[SciPy-user] stats review: std/var and samplestd/samplevar

Mon Apr 3 09:24:43 EDT 2006

Hi again folks,

> I think the original poster meant (N-1) some of the time when they
> said (1-N).

Yeah, sorry.

The take-home message is that scipy.stats uses "sample variance" to  
mean "a variance denominated by N", when the rest of the world uses  
"sample variance" to mean "an estimator of the population variance  
denominated by N-1 or N", and scipy.stats uses "variance" to mean  
"the unbiased estimator of population variance (denominated by N-1)",  
which is not in general what "variance" means.

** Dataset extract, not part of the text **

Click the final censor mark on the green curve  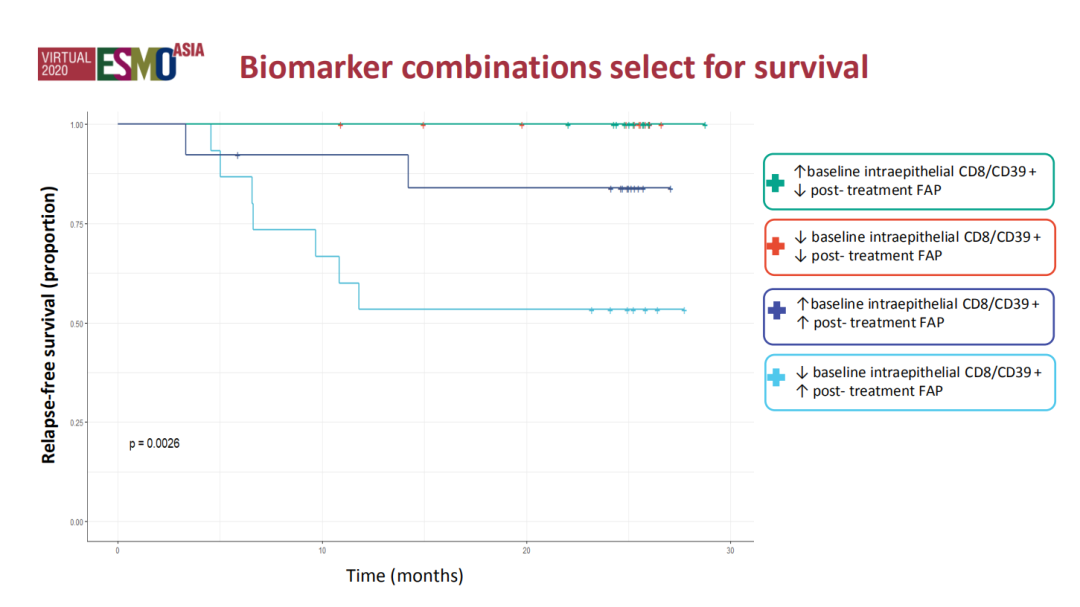705,125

In both cases, these usages are not clear, and in the "sample" case,  
it is directly contrary to established usage.

> why not simply have scipy.stats.var (and std) with an option for
> whether you want N or N-1?

How do people feel about this? The folks on the numpy list have  
relatively strong feelings that when functions have a boolean flag  
such as you're proposing, then that means that they really should be  
two functions. I'm not really sure how strongly I feel about that.

Would it be OK to have scipy.stats.var have an boolean  
'unbiased_estimator' or 'UnbiasedEstimator' flag?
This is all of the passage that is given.